Les membres du Comité de résistance – ils avaient changé de nom quelques années plus tôt ; « Armée de libération » commençait à faire trop pompeux – s’étaient rassemblés dans la salle à manger. Ils se levèrent dès que le Colonel entra. En hommage au vaillant président, si pathétique, si suranné soit-il. Avec Ronnie, Anse faisait pratiquement tout le travail à présent. Mais Anson senior, le Colonel, était encore président, au moins en titre. Il choisit d’accepter cette apparence de respect avec un sourire froid et un petit hochement de tête raide à l’attention de chaque participant.

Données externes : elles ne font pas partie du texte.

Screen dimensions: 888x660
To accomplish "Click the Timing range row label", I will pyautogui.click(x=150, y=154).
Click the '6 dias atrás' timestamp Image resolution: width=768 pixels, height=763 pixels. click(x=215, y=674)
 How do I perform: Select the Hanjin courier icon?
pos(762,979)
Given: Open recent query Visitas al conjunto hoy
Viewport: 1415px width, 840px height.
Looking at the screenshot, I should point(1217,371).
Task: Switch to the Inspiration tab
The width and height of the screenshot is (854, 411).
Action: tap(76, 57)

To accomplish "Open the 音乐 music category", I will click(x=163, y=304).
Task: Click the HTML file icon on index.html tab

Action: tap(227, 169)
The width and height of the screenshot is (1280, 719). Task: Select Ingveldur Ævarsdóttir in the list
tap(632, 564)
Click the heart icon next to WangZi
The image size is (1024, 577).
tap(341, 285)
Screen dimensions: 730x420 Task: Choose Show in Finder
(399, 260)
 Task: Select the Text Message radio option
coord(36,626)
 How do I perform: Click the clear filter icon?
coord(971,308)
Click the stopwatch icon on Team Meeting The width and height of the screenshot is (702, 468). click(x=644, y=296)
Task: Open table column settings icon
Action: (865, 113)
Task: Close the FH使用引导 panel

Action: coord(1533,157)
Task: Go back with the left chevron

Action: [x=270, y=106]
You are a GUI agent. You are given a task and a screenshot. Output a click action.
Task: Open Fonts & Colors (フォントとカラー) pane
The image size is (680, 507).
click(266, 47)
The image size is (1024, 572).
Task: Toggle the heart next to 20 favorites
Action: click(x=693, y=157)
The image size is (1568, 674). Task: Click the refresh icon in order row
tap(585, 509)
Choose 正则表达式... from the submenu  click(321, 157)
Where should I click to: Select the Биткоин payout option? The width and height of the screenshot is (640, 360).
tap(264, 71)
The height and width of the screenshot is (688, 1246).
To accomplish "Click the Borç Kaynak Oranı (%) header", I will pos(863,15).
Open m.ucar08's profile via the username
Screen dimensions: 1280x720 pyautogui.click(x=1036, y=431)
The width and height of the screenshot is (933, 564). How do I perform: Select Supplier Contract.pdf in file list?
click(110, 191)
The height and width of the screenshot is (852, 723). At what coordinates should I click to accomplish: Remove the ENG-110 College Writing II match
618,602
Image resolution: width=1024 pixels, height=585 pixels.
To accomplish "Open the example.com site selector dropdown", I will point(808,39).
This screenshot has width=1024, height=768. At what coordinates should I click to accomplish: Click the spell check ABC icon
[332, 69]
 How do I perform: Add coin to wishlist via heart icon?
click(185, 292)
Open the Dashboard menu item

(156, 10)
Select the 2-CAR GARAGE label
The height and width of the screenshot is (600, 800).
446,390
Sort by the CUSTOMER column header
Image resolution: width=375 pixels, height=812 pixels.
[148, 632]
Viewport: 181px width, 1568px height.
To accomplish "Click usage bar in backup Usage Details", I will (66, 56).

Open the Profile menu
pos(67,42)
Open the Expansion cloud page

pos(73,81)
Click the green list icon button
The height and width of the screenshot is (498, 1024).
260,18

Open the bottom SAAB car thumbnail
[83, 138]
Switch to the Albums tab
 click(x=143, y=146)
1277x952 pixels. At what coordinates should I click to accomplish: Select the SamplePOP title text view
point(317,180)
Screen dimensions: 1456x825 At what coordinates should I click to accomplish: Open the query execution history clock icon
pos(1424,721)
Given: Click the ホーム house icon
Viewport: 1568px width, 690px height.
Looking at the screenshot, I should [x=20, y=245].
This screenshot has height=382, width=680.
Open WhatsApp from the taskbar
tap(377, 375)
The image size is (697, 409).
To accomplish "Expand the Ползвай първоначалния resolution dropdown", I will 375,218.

« Messieurs, dit-il. Asseyez-vous, je vous en prie… »
Lui-même resta debout. Il en était encore capable. Les épaules plus carrées, le dos plus droit que jamais. Planté devant eux, il n’était plus le patriarche ensommeillé qui piquait du nez devant sa porte, mais plutôt le stratège militaire à l’esprit incisif des décennies passées, le gestionnaire énergique, l’habile meneur d’hommes, l’ennemi de l’aveuglement, de la faillite de la discipline intérieure et de toutes les autres espèces d’insidieuse négligence morale.
« Tout le monde est là ? reprit-il en se tournant vers Anse.
— Tout le monde sauf Jackman, qui nous informe qu’il n’a pas pu soustraire une permission aux autorités de L.A. à cause d’un changement d’affectation imprévu des travailleurs réquisitiennes, et Quarles, dont la sœur se serait mise à fréquenter un quisling et qui ne trouve donc pas très judicieux de se déplacer pour la réunion d’aujourd’hui.
— Cette sœur est-elle au courant des activités de Quarles dans la Résistance ?
— Ce n’est pas évident. Peut-être qu’il veut s’en assurer avant de décider s’il peut se remettre à participer aux réunions sans danger.
— En tout cas, nous avons le quorum », dit le Colonel en prenant le siège vacant à côté d’Anse.
Il y avait dix autres présents, tous des hommes, dont ses fils Anse et Ronnie, son gendre Doug Gannett et son neveu Paul : vu que le ranch Carmichael, isolé à flanc de montagne, dominait la situation en toute sécurité, épargné par les horreurs de la Pandé-mie et très peu affecté par les transformations qui s’étaient exercées sur la population réduite de la planète dans la décennie suivante, le Comité de résistance local était pratiquement devenu une entreprise Carmichael.
Il y avait bien sûr d’autres Comités de résistance ailleurs, en Californie et au delà, et des Armées de libération, des Fronts et Organisations divers. Toutefois, même à l’intérieur de ce qui avait été les États-Unis, les communications étaient si chaotiques et imprévisibles qu’il était difficile de rester en contact avec ces petits groupes insaisissables d’une manière tant soit peu cohérente, et facile, en revanche, de caresser l’illusion que vous et les quelques hommes qui vous entouraient étiez pratiquement les seuls sur la Terre à soutenir la fiction que les Entités seraient un jour chassées de la planète.